I was led to the following two passages of scripture:

And why worry about your clothing?  Look at the lilies of the field and how they grow.  They don’t work or make their clothing, yet Solomon in all his glory was not dressed as beautifully as they are.  And if God cares so wonderfully for wildflowers that are here today and thrown into the fire tomorrow, he will certainly care for you.  Why do you have so little faith?  “So don’t worry about these things, saying, ‘What will we eat?  What will we drink?  What will we wear?’  These things dominate the thoughts of unbelievers, but your heavenly Father knows all your needs.  Seek the Kingdom of God above all else, and live righteously, and he will give you everything you need.  “So don’t worry about tomorrow, for tomorrow will bring its own worries.  Today’s trouble is enough for today.” (Matt. 6:28-34 NLT)

My lover has gone down to his garden, to his spice beds, to browse in the gardens and gather the lilies.  I am my lover’s, and my lover is mine.  He browses among the lilies. (Song of Songs 6:2-3)

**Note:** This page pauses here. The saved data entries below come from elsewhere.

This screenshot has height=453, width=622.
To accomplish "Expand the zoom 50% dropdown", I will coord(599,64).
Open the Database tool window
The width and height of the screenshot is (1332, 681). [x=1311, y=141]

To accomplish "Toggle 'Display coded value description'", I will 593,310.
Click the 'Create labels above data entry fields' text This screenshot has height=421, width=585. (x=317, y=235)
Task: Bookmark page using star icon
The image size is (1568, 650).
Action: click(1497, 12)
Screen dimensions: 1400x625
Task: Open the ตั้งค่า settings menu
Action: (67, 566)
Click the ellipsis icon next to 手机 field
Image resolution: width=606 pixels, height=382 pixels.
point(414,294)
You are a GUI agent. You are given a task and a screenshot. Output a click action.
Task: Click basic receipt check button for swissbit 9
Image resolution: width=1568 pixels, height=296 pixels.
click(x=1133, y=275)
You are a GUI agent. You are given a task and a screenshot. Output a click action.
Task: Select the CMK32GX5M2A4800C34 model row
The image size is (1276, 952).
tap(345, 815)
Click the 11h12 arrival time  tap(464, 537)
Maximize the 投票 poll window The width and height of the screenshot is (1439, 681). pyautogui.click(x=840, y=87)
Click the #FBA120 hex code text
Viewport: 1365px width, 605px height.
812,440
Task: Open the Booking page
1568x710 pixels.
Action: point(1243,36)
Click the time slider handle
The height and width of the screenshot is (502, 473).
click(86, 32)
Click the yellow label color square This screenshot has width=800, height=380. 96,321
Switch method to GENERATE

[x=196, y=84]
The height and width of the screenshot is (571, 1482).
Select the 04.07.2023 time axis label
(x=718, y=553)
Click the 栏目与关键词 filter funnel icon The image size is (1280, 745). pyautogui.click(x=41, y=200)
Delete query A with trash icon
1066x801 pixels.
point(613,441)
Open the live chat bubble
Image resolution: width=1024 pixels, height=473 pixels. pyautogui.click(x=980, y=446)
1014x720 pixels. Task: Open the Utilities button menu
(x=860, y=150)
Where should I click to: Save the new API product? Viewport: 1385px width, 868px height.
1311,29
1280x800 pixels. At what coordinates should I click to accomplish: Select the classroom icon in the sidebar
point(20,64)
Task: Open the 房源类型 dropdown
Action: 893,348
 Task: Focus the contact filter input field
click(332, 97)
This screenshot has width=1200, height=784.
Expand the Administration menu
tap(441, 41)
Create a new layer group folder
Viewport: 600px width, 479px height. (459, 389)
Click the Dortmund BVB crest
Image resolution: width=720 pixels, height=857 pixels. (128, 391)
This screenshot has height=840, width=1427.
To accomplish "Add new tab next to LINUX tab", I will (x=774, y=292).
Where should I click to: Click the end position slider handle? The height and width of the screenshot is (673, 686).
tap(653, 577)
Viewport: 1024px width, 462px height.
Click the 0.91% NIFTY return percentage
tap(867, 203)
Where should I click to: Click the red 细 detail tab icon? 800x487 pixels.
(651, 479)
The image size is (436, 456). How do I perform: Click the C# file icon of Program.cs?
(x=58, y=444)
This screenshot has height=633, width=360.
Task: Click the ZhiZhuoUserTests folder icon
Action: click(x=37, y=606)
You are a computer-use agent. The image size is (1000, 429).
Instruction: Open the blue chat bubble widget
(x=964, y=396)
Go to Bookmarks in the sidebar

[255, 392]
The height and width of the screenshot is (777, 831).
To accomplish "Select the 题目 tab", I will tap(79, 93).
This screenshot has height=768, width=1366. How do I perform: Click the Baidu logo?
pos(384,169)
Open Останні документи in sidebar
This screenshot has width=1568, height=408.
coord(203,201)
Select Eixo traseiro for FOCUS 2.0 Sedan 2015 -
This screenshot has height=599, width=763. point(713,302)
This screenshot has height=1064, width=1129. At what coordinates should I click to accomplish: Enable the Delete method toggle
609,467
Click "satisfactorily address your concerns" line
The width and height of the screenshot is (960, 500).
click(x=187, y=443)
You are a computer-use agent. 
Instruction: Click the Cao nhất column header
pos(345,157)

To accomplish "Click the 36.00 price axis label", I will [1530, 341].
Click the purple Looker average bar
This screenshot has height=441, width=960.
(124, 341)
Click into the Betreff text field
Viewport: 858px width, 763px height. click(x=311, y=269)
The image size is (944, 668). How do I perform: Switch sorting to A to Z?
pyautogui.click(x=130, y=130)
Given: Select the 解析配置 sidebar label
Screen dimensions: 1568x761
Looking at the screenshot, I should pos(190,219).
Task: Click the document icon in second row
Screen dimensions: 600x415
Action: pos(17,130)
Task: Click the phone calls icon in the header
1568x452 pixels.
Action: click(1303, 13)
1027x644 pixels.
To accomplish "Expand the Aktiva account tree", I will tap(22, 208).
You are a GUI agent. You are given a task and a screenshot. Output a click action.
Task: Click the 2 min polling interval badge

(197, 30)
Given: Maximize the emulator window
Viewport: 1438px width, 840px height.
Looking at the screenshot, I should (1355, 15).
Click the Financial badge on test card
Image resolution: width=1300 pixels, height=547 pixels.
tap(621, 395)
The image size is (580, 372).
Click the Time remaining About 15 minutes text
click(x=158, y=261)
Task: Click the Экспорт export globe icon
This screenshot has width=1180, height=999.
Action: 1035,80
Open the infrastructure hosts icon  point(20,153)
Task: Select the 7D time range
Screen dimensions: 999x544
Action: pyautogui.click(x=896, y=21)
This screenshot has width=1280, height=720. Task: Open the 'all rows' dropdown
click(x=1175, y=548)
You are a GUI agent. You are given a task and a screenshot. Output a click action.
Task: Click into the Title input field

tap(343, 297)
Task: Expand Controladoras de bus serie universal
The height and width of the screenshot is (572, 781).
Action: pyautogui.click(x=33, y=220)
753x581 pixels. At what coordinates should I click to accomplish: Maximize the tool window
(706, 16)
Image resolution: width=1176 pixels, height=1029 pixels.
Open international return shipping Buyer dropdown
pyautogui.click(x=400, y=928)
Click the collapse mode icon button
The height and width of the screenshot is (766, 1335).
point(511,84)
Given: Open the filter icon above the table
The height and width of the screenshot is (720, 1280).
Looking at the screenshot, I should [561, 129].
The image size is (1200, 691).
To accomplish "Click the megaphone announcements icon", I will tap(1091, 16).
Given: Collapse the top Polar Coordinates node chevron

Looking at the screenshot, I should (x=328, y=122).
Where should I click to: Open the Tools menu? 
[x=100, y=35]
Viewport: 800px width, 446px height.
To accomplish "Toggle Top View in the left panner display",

These passages highlighted such beautiful truths to me about how God’s love towards me provokes my life and my heart to erupt and blossom into the fullness of beauty before my Heavenly bridegroom.  I blossom as I put my trust in Jesus.  The less I worry about the cares of this life and the more I choose to place my focus on Him, the more my heart opens up before Him, the more my character as a woman after His heart develops and the more the path of my life unfolds in accordance with His desires for me.  In Matthew chapter 6, we are compared to the lilies of the field growing, beautifully dressed and wonderfully cared for.  We are reminded of the simple but transformational truth that God loves to watch us grow in the fields He has planted us.  He loves to dress us up and cause us to radiate His beauty.  He delights in the way the sparkle in our eyes and the warmth of our smile can so clearly express and communicate His love.  And His care and concern for us is wonderful.  As we seek God above all else, He promises to provide everything we need to sustain and to bring about more growth in our lives.  He asks us to focus on what it means to appreciate and celebrate the beauty of each moment. As we continue in faith day by day, our lives unfold delicately and delightfully before Him, according to the rhythms of His grace.  As we do this, He is faithful to come into our garden.  He comes to enjoy us, to love us, to be with us.  In this place of intimacy, openness and transparency before Him, He whispers to our tender hearts, “I am yours and you are mine.”

During my time in Kona, the Lord convicted me that I was not living to the 100% potential of who He has called me, fashioned me and created me to be.  I was allowing worry, fear, my past, my weaknesses and my own sense of inadequacy to keep me in a holding pattern of living a life with limits.  I was keeping far too much of my potential locked inside and hidden away from the world.

I recently read the following beautiful quote by Anais Nin: “And the time came when the risk to remain tight in a bud was more painful than the risk it took to bloom.”  I did my research on the author of this quote and while I don’t think I would agree with the majority of her work (as it does not glorify God), I did find the words expressed above to be beautifully articulated.  They express something I have begun to feel stirring from the deepest parts of myself.  Now is that time for me.  The risk of keeping myself locked away, only living to half who God has called me to be, is far greater than the risk of blooming before Him, fully trusting Him and allowing my whole heart to give way to His passion and purposes for my life.

I wonder how many of us are living closed lives, tight in our buds, afraid to open our hearts fully, afraid to fully engage in life, afraid to take risks and afraid of what might happen if we actually trusted God to direct us and guide us in His purposes and plan.  I believe the time has come to blossom.  Invite the King of your heart to step inside your garden.  Find out how wonderfully He cares for you.